Exercise:
Render every line of the listing below as a numbered list, omitting blank lines and leaving out the pictures.

----

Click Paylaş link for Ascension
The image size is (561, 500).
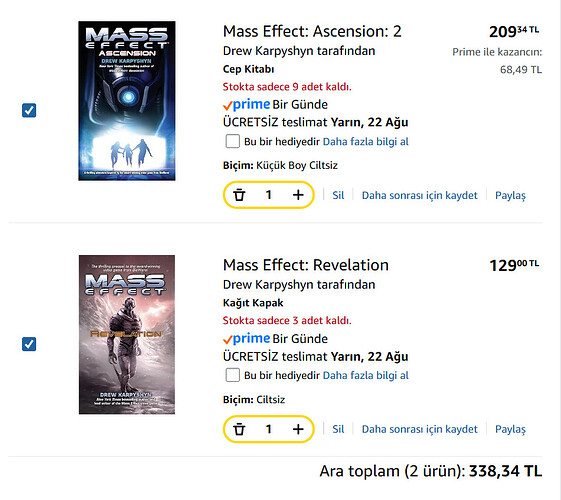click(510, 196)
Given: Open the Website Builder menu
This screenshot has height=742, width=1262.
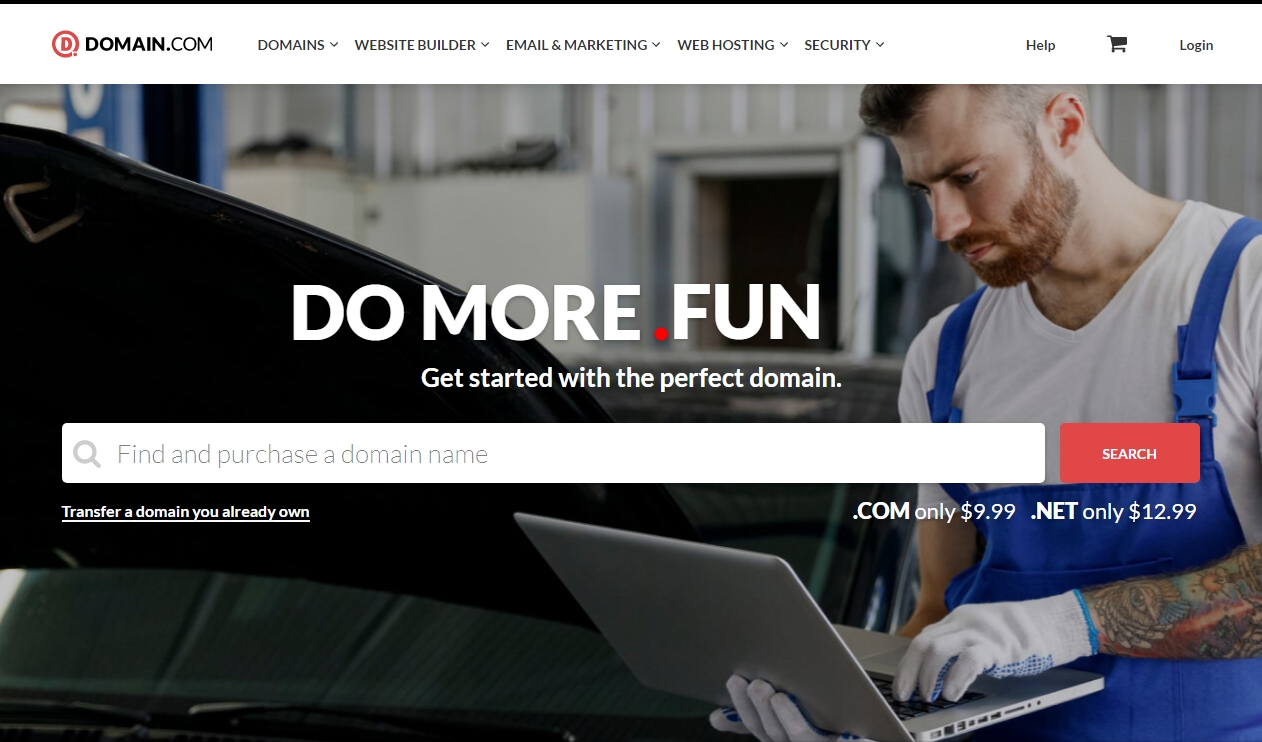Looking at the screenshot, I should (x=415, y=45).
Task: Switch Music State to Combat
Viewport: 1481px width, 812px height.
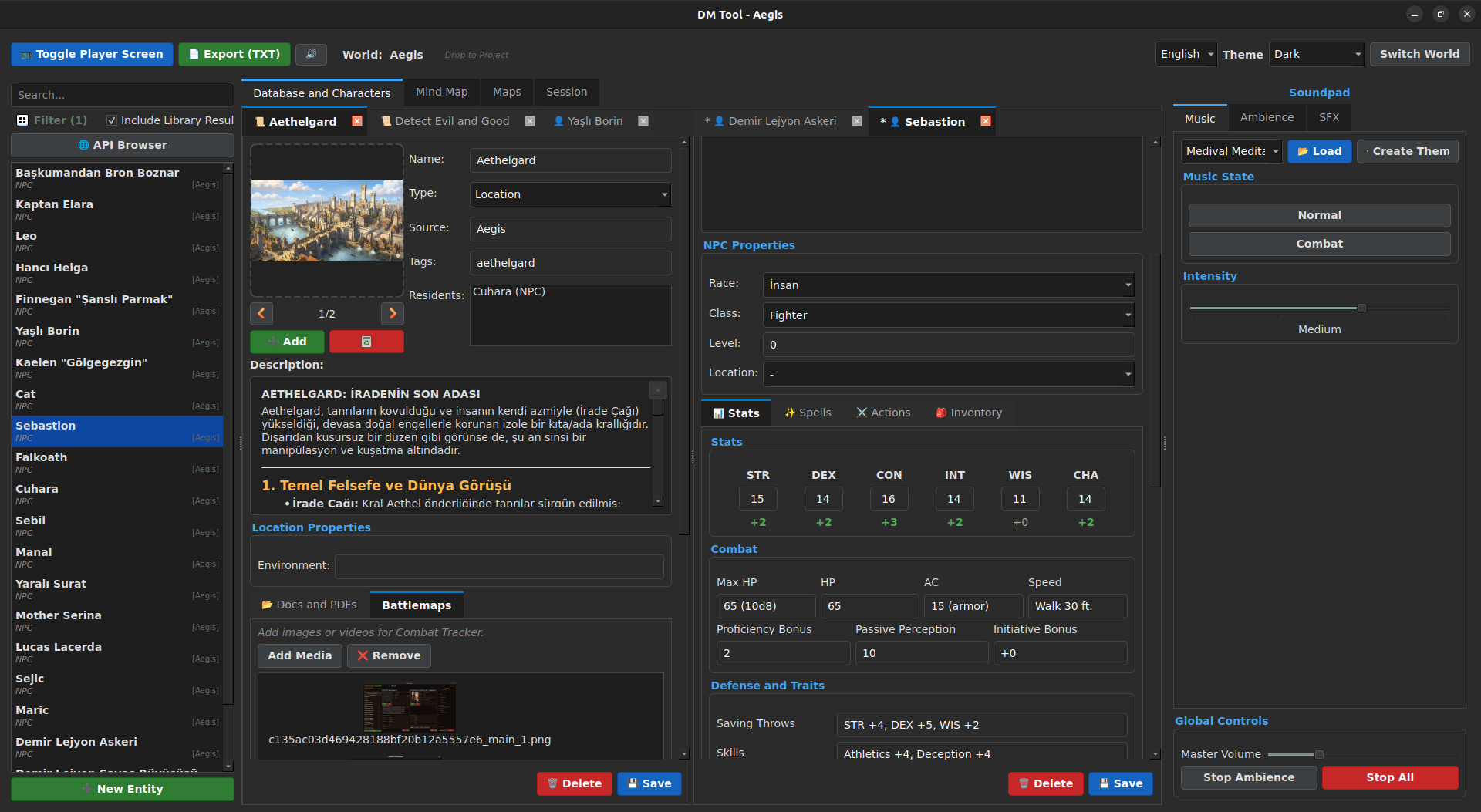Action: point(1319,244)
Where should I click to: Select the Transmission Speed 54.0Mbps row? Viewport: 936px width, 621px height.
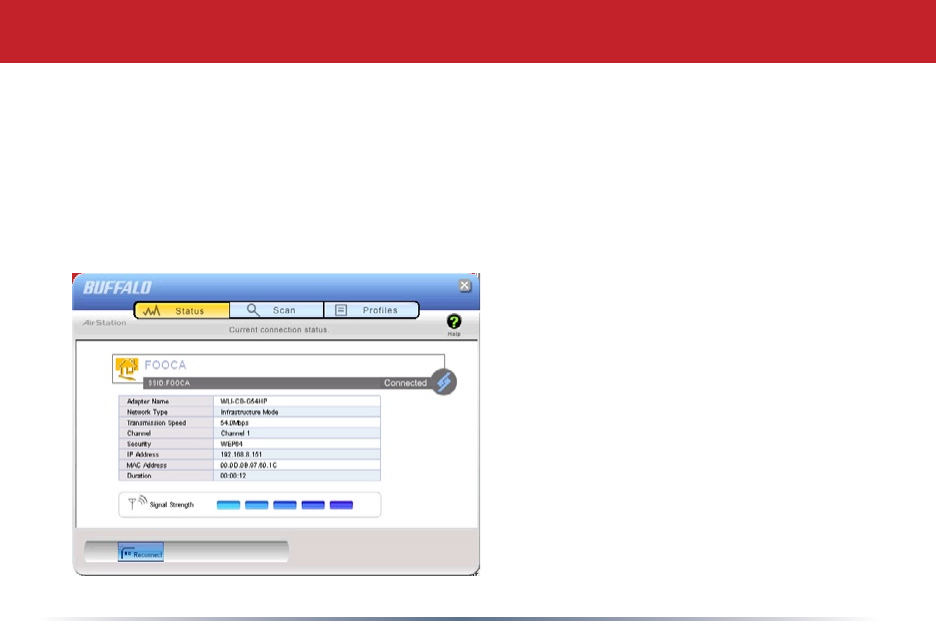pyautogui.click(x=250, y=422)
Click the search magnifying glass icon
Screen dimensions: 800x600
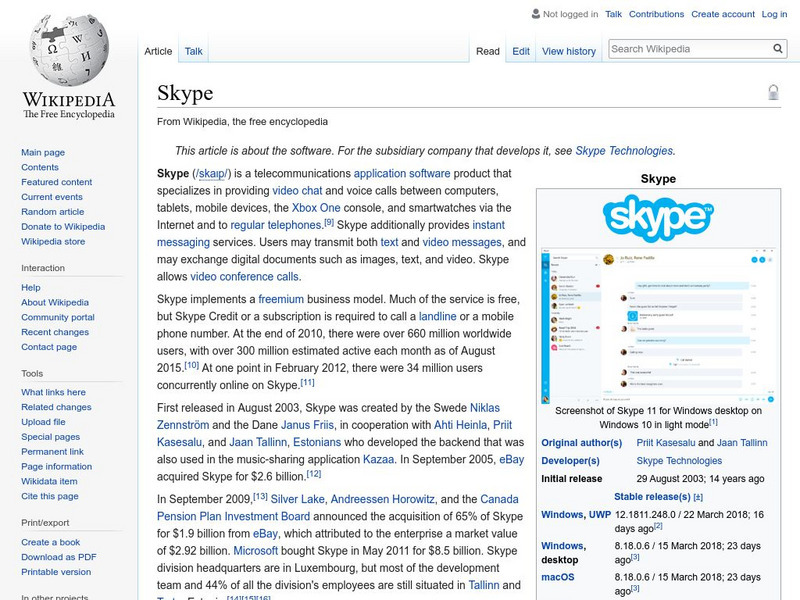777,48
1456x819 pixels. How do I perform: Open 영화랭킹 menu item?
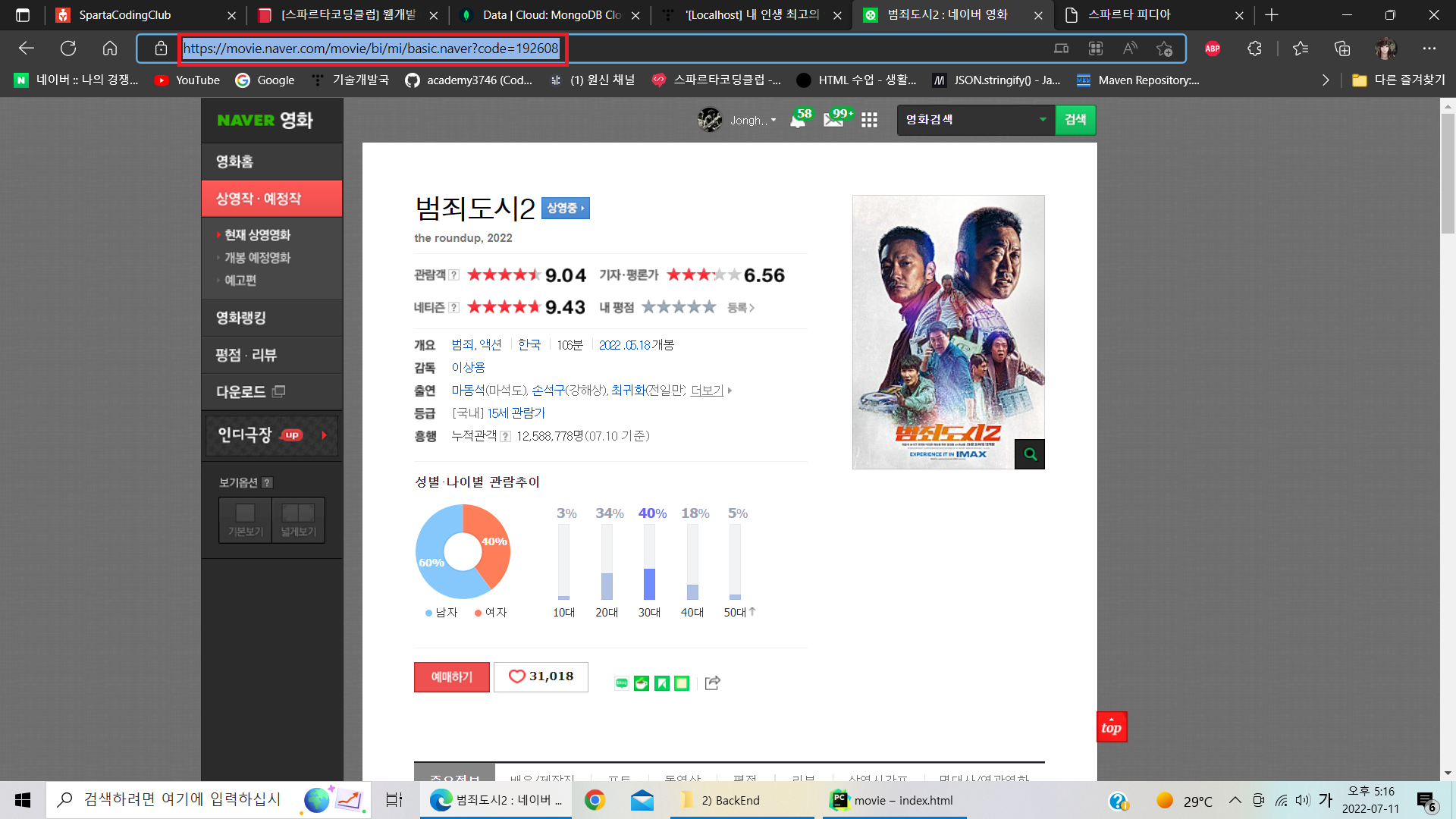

----

The completed task:
1. Click Paylaş link for Ascension
2. The image size is (561, 500).
3. click(510, 196)
4. Given: Open the Website Builder menu
5. This screenshot has height=742, width=1262.
6. Looking at the screenshot, I should (x=415, y=45).
7. Task: Switch Music State to Combat
8. Viewport: 1481px width, 812px height.
9. Action: point(1319,244)
10. Where should I click to: Select the Transmission Speed 54.0Mbps row? Viewport: 936px width, 621px height.
11. pyautogui.click(x=250, y=422)
12. Click the search magnifying glass icon
13. Screen dimensions: 800x600
14. 777,48
15. 1456x819 pixels. How do I perform: Open 영화랭킹 menu item?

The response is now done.